本文

····················

今日は一日中、まとまった雨。ガタは開いたばかりか水位もかなり上がってました。

おそらくタヌキのしわざだろうと、その経過を追っていた食痕も、跡形もなく流されました。

流される前はこんな感じ。50㎝ほどあるコイの下半身の肉がかじられ、ほとんど骨ばかりとなっています。満潮時には10㎝ほど水に浸かるのですが、その際はカメたちがガツガツかじっていました。

カメはともかく、その前にコイを襲ったのは、おそらくこいつではないだろうか?と目星をつけています。

これはちょうど一カ月前の6月1日の朝ですが、土管の穴の中を注目ください。タヌキです。ガタにはアライグマの足跡も時折見られますが、眉間に黒い線がないこいつはタヌキ。その手前にいたのが、土管の中に逃げ込んだ時に撮影したものです。

ガタとは近所を流れる三面護岸河川です。平水時は5㎝ほど。川に繋がる入口には段差があるため、普段はザリガニやミドリガメがいるぐらい。

····················

項目の座標データ
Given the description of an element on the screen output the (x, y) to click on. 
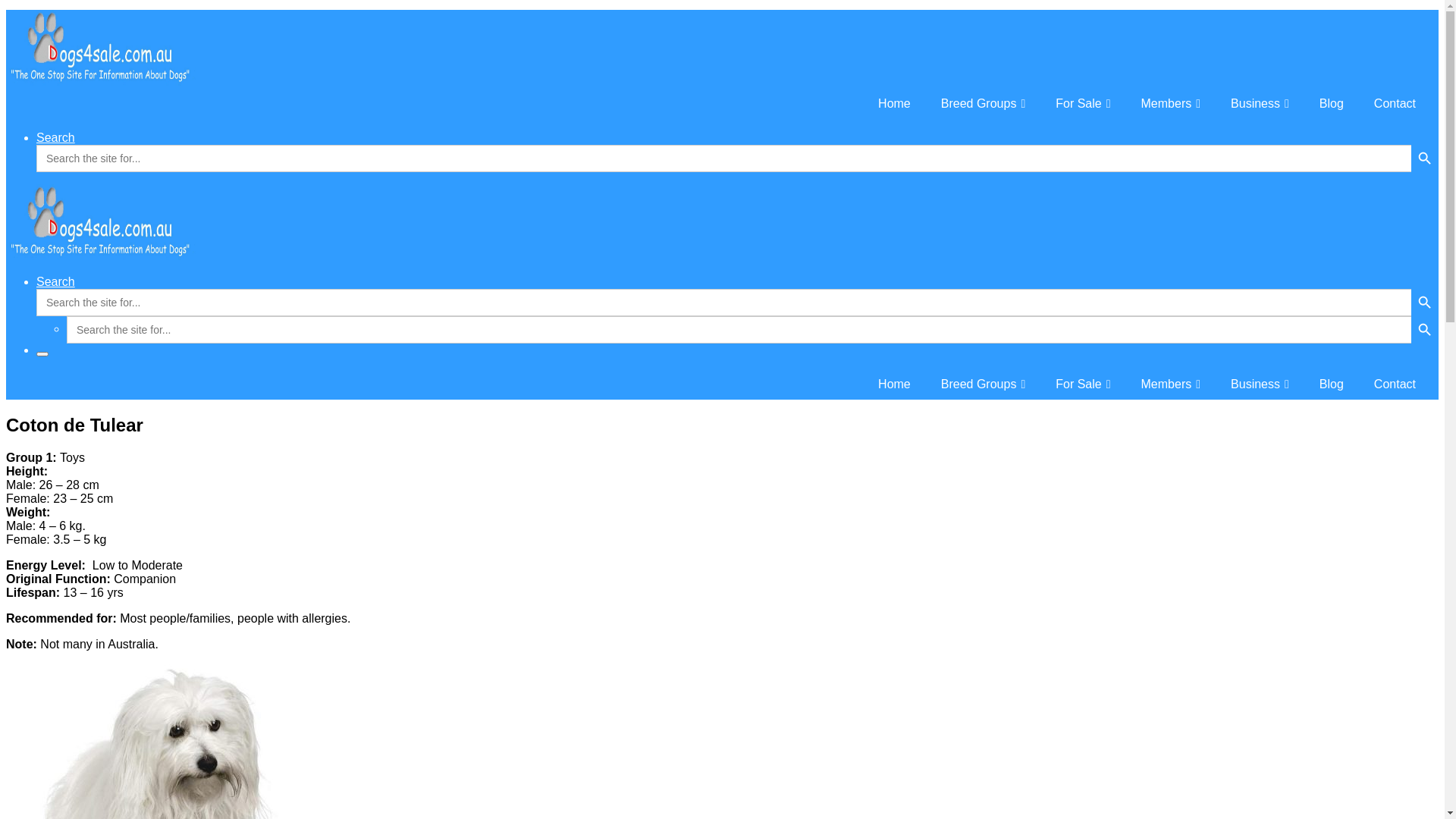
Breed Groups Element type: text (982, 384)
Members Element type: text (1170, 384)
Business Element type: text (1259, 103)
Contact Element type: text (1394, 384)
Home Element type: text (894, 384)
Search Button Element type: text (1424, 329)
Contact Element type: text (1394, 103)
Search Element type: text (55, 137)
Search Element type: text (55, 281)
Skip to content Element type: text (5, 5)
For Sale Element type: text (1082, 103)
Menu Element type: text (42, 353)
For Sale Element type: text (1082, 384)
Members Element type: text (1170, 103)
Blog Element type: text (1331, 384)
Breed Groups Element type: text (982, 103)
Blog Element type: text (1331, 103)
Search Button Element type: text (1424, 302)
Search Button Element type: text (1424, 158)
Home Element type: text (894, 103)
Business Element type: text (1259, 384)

····················

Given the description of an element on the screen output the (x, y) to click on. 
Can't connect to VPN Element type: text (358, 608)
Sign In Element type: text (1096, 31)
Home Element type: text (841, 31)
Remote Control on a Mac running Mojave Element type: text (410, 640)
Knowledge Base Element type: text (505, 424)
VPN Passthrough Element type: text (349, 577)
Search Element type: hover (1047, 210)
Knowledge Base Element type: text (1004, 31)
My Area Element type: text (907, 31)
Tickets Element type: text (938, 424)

····················

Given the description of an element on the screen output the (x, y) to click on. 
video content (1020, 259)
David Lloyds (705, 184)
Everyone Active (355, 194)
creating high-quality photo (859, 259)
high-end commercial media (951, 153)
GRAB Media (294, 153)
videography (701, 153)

····················

ガタでのコイの食痕とタヌキについての本文を、最後の文の後から書き継いでもらえますか？

期待される出力
薄い泥底にはタヌキやイタチ、アライグマの足跡がついていたり、ハクセキレイやサギやカモ類がいることもある干潟湿地のような環境です。

こんな感じ。

段差の先にはトンネルがあり、水門を通じて川につながっています。

これが雨か大潮前後の満潮時になると、水位が上がり、川からコイ、フナ、ナマズ、その他もろもろが上がってきます。私が言う所の「ガタ開き」です。

で、もともと人工的な水路ですから、水位が上がるのも早ければ、下がるのも急激です。そうなると、なかには取り残されるやつが出てくるんですね。

もうちょっとのところで座礁したコイ。

こうなると自力では戻れません。

だんだん乾いて、そのまま命を落とします。

フナも・・

でっかいコイも・・。

そんなやつらを見かけては、せっせと下流に運んでいるのですが・・

例のタヌキを見て以来、干上がって死んでしまうだけでなく、襲われたのだろう姿を見ることが増えました。

こんな感じに・・。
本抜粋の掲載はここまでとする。